Al-Taraadi adalah prinsip dasar dan panduan dari Muamalah komersial. Kenikmatan ini bersifat subyektif dan tidak dapat dipahami hanya dari cara para peserta transaksi benarbenar mengekspresikan diri mereka, baik melalui kata-kata, ungkapan, tindakan, atau gerak tubuh. Akibatnya, Kabul dan pernyataan persetujuan diperlukan untuk menunjukkan kegembiraan. Hanya mereka yang telah memiliki kemampuan (ahliyyah), yaitu Balig dan Rasional, yang dapat menyetujui izin (perjanjian) ijab dan kabul. Ancaman, penipuan, ketidakjujuran, dan misrepresentasi tidak boleh digunakan untuk mendapatkan persetujuan.

Hal ini menunjukkan bahwa Islam adalah agama yang menjamin ketentraman dan keharmonisan dalam kehidupan sehari-hari. Islam melarang menghasut kebencian dan perselisihan dalam masyarakat. Islam melarang pengambilan harta atau hak orang lain dengan kekerasan atau perampasan untuk kepentingan diri sendiri. Seseorang hanya dapat memperoleh sesuatu yang lain dengan persetujuan tertulis yang dinyatakan dalam kontrak. Mengingat bahwa mereka memastikan keharmonisan dan kedamaian dalam kehidupan manusia, semua kontrak yang didasarkan pada gagasan persetujuan bebas adalah sah.

Praktik Keuangan Sosial Islam

Dana sosial Islam meningkat drastis di negara dengan populasi Muslim terbesar saja selama pandemi ini. Mulai tahun 2020, penghimpunan Dana Sosial Islam meningkat drastis sekitar 70% dibandingkan tahun sebelumnya, sebagian karena digitalisasi pembayaran dana sosial. Kecenderungan untuk berdonasi melalui platform online dipengaruhi secara positif dan signifikan oleh agama, kepercayaan, dan kontrol perilaku seseorang. Selain itu, sektor masyarakat mendapat penekanan utama dalam beberapa program SDG, diikuti oleh sektor kemakmuran dan perdamaian (Yunice, Intan, Faaza, 2021). ZISWAF (Zakat, Infak, Sedeqah, Wakaf). ZISWAF dapat digunakan sebagai solusi alternatif untuk isu-isu seperti kemiskinan dan kesenjangan pendapatan jika aktivitasnya dikendalikan seefektif mungkin. Inti dari amal Islam adalah ZISWAF. Tujuan dari ide kedermawanan Islam, adalah memberikan sedekah kepada mereka yang membutuhkan (Sardiana & Zulfison, 2018).

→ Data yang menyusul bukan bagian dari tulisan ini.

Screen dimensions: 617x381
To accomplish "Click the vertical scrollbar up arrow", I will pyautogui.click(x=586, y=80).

Semua umat Islam diwajibkan untuk mengikuti landasan Islam yang dikenal sebagai zakat, salah satu perintah Allah SWT. Karena menurut ajaran Islam, alam semesta dan segala isinya adalah milik Allah SWT, maka Allah SWT meminta kita umat Islam untuk menunaikan zakat. Hanya otoritas untuk mengelolanya yang diberikan kepada penghuni planet ini. Akibatnya, wajar saja jika manusia yang telah memperoleh kewibawaan tunduk dan melaksanakan kehendak Sang Pencipta Alam Semesta. Membayar zakat adalah salah satu kewajiban kita sebagai makhluk yang memiliki pengaruh terhadap alam semesta dan seisinya. Di sini, kami mendefinisikan zakat sebagai pengalihan kepemilikan harta dari yang kaya kepada yang kurang beruntung.

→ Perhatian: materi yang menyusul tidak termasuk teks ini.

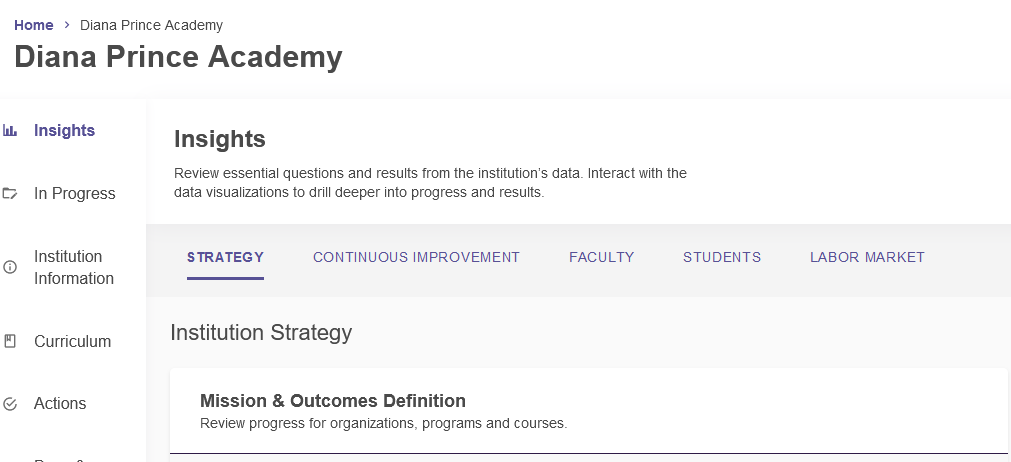This screenshot has height=462, width=1011.
Task: Open the Mission & Outcomes Definition card
Action: pyautogui.click(x=589, y=411)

Al Amin (2006) menggarisbawahi bahwa proses monitoring terdiri dari empat bagian. Tetapkan tolok ukur, nilai hasil kinerja, buat perbandingan, pecahkan masalah perbedaan yang ditemukan, dan tangani. Zakat, sedekah, hadyu, hibah, jizya, dan wakaf semuanya dianggap sebagai bagian dari infak dalam Al-Qur’an. Hal ini pada hakekatnya mengacu pada infak infak atau pengeluaran yang diwajibkan secara eksklusif oleh agama, seperti kewajiban membayar zakat dan sunnah yang dianjurkan seperti infak dan sedekah. Amalan lain yang tidak lazim adalah wakaf, yaitu berdonasi dengan imbalan yang terus-menerus selama dirasakan manfaatnya.